Religion Today Summaries - Nov. 18, 2008

Compiled & Edited by Crosswalk Editorial Staff

Religion Today Summaries - Nov. 18, 2008

Daily briefs of the top news stories impacting Christians around the world.
 
In today's edition:

  • Int'l Furor over Forced Abortion Case in China
  • Diocese in Texas Leave Episcopal Church
  • Baptist State Conventions Report Budget Deficits
  • Lao Officials Release Christians from Stocks

Int'l Outrage over Forced Abortion Case in China

ABC News reports that a six-months pregnant Chinese woman is being kept under guard at a local hospital, facing the forced abortion of her third child. Arzigul Tursun and her husband have been told by authorities that they are only allowed two children because of their location and registration in western China. Arzigul has fled the hospital twice, only to be found and brought back after her relatives were threatened. "The deputy chief of the village threatened that if we didn't find Arzigul and bring her to the village, she would confiscate our land and all our property," Tursun's husband Nurmemet Tohtasin told Radio Free Asia's Uyghur Service. This example of China's population control policies have sparked international outrage for its human rights violations.

Diocese in Texas Leave Episcopal Church

The New York Times reports that the fourth U.S. Episcopal diocese broke with the national church on Saturday, as the Diocese of Forth Worth, Texas, voted to align itself with the Anglican Southern Cone based in South America. Bishop Jack L. Iker laid blame for the split on what he described as “a church that is increasingly unfaithful and disobedient to the word of God, a church that has caused division and dissension both at home and abroad, a church that has torn the fabric of the communion at its deepest level... It is time to say enough is enough." The diocese voted 72 to 19 amon gthe clergy and 102 to 25 among lay persons, culminating a year-long exploration into the possibility of a split.
 
Baptist State Conventions Report Budget Deficits

The Christian Post reports that the tightening economy has produced hard times for churches supported by their members, as Baptist state conventions have shown. Many state conventions are reporting 2008 budget deficits this month as giving declines. Tennessee Baptist Convention reports $1.4 million lacking, and Georgia Baptist Convention reports a $3 million deficit. The two conventions are 3.67 percent and 5 percent behind their budget projections. “It's just part of the national context right now," said the Rev. Willy Rice, outgoing state convention president in Florida, which had a deficit of $562,000."The convention is healthy. It's been well-managed, but what churches can give has impacted us. We have a hiring freeze and have consolidated some departments. We hope that'll get us through till things are better."

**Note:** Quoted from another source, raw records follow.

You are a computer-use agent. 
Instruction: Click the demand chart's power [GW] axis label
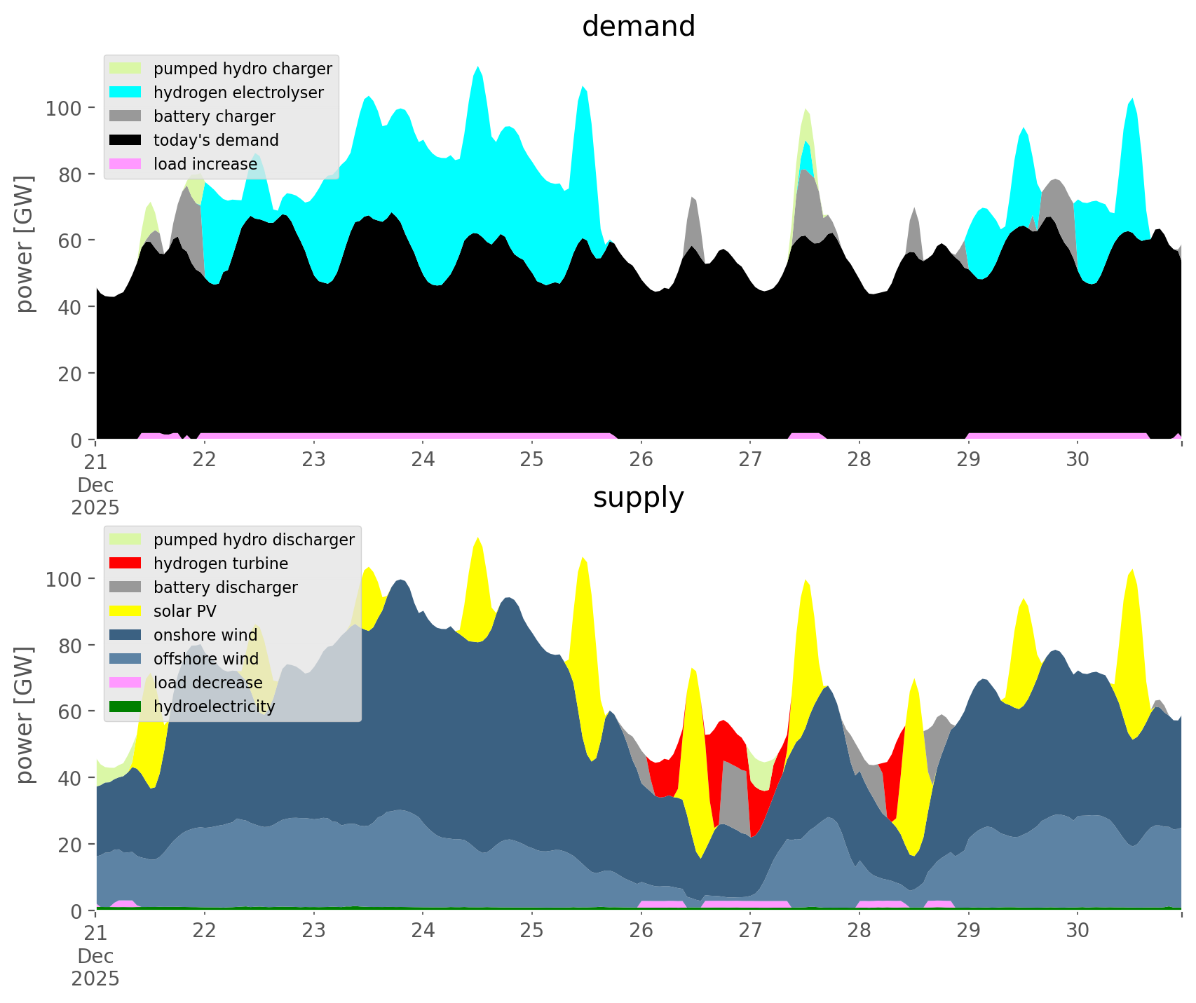pos(25,244)
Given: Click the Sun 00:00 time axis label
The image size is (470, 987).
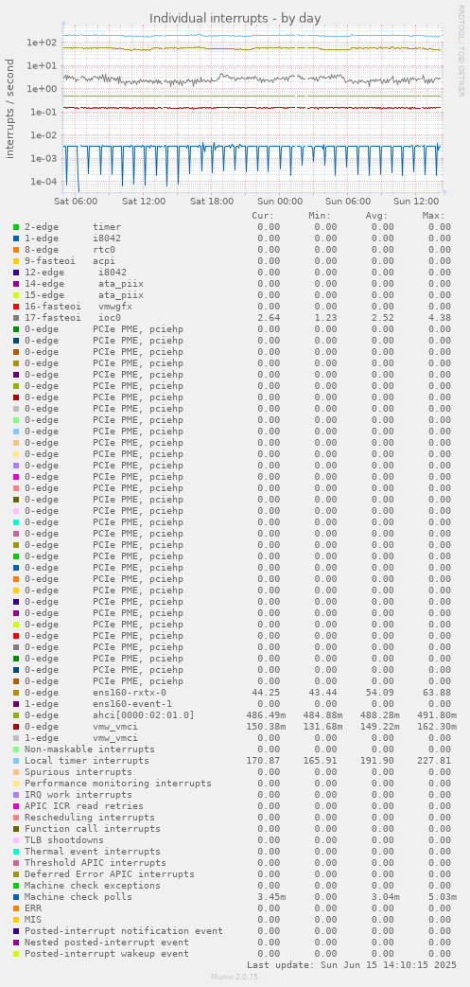Looking at the screenshot, I should [280, 202].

Lao Officials Release Christians from Stocks

Compass Direct News reports that Lao officials have released three prisoners from Boukham village, Savannakhet province, after several weeks of detention, but restrictions on Christian worship in the village are still in force. Pastor Sompong Supatto, 32, and two other believers, Boot Chanthaleuxay, 18, and Khamvan Chanthaleuxay, also 18, were released on Oct. 16 against the wishes of the village chief, who had threatened to hand Supatto a life sentence at a maximum-security prison. Authorities had temporarily arrested Supatto and four other believers on July 20 for “believing and worshiping God.” When they continued to gather for worship, police arrested Supatto and two members of the Chanthaleuxay family on Aug. 3, detaining them in handcuffs and wooden foot-stocks in the nearby Ad-Sapangthong district police detention cell. The village has also threatened to expel all 55 Christians within it, although that has not yet happened.